Toen ik in de fabriek werkte had ik Belgische, Spaanse en Turkse collega’s. De Turken werden gehuisvest in houten barakken. Ze hadden een vreselijk bestaan, zonder vrouwen en kinderen, met dertien man op een kamer. Deze mannen werden dubbel uitgebuit, want daarbij werkten ze ook nog eens in twee ploegen van twee keer acht uur per dag. Ik vond dat slavernij. Ik vond het verschrikkelijk dat ze huis en haard moesten verlaten om voor eten voor hun kinderen te zorgen, die ze nooit zagen. De bazen haalden ze hier pas naartoe, nadat ze eerst hun gebitten hadden gecontroleerd. En dat allemaal omdat de bedrijven te lui waren om te automatiseren. Ze hebben bewust gastarbeiders hierheen gehaald, om niet te hoeven investeren en innoveren. Met goedkope arbeidskrachten en extra uitbuiting probeerden ze de lonen te drukken en op die manier maximaal rendement te halen. Iedereen haalde buitenlanders en niemand bekommerde zich om hen; ook de meeste vakbonden niet.

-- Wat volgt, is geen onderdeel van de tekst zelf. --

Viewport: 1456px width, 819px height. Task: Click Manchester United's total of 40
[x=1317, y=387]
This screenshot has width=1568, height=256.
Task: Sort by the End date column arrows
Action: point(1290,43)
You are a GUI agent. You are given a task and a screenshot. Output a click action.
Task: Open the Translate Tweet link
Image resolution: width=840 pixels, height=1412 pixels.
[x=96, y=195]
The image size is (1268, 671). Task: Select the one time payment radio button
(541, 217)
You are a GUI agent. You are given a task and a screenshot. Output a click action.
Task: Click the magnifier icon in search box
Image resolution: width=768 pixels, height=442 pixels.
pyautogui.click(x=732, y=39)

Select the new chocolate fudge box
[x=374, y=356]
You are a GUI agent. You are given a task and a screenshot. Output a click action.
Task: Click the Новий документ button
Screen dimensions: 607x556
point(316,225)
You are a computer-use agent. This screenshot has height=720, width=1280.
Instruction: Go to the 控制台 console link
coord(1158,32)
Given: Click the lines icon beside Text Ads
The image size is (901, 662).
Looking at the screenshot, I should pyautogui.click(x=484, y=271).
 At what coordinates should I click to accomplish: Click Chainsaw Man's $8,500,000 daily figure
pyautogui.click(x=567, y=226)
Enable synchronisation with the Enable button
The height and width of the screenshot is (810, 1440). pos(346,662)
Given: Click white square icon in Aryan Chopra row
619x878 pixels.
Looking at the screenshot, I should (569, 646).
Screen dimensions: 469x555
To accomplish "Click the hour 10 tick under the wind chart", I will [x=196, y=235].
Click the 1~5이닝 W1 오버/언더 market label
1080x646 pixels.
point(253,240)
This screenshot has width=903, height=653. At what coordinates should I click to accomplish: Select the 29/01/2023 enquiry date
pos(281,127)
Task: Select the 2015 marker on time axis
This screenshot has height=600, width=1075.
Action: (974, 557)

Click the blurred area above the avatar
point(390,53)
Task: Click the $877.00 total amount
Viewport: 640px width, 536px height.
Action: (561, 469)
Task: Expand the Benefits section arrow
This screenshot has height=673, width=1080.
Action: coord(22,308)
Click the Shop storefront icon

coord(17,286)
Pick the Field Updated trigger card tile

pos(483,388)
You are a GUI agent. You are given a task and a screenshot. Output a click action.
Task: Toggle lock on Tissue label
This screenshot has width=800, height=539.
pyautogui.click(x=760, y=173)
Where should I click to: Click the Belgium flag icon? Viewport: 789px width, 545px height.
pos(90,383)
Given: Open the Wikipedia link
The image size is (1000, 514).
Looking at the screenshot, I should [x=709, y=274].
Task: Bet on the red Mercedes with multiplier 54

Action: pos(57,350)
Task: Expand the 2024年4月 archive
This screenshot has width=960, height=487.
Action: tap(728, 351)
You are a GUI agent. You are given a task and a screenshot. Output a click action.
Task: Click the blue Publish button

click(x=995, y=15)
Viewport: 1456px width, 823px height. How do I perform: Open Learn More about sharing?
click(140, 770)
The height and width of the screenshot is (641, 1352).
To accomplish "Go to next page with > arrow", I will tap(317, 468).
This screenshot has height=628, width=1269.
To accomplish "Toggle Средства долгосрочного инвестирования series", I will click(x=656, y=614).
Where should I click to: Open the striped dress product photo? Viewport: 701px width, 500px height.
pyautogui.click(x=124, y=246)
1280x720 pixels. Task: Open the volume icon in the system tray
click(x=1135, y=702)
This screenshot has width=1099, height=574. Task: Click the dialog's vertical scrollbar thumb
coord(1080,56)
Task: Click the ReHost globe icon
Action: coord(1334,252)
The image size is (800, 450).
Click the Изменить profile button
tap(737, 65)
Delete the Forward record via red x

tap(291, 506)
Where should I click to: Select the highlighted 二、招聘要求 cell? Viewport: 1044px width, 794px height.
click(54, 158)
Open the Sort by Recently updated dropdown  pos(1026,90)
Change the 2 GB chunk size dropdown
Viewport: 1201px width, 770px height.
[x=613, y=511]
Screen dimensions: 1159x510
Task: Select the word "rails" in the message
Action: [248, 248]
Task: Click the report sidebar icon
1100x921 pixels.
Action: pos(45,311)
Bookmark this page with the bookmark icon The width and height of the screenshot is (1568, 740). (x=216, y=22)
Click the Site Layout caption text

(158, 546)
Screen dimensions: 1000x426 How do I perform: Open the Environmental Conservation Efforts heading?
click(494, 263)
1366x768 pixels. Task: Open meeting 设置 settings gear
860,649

Nu neemt de interesse voor nieuwkomers toe, maar vooral ook omdat Nederlanders zich niet op hun gemak voelen met niet-geïntegreerde migranten. Ik begrijp de problemen van migranten en wil er alles aan doen om hen het gevoel te geven dat hun belangen, hun gevoelens volop meetellen. Maar ik blijf benadrukken dat het vooral in het belang van migranten zélf is om te integreren. Apartheid veroordeelt hun kinderen tot een marginaal bestaan en dat moeten we voorkomen. Alle kinderen moeten gelijke kansen hebben om hun eigen plaats onder de zon te verdienen.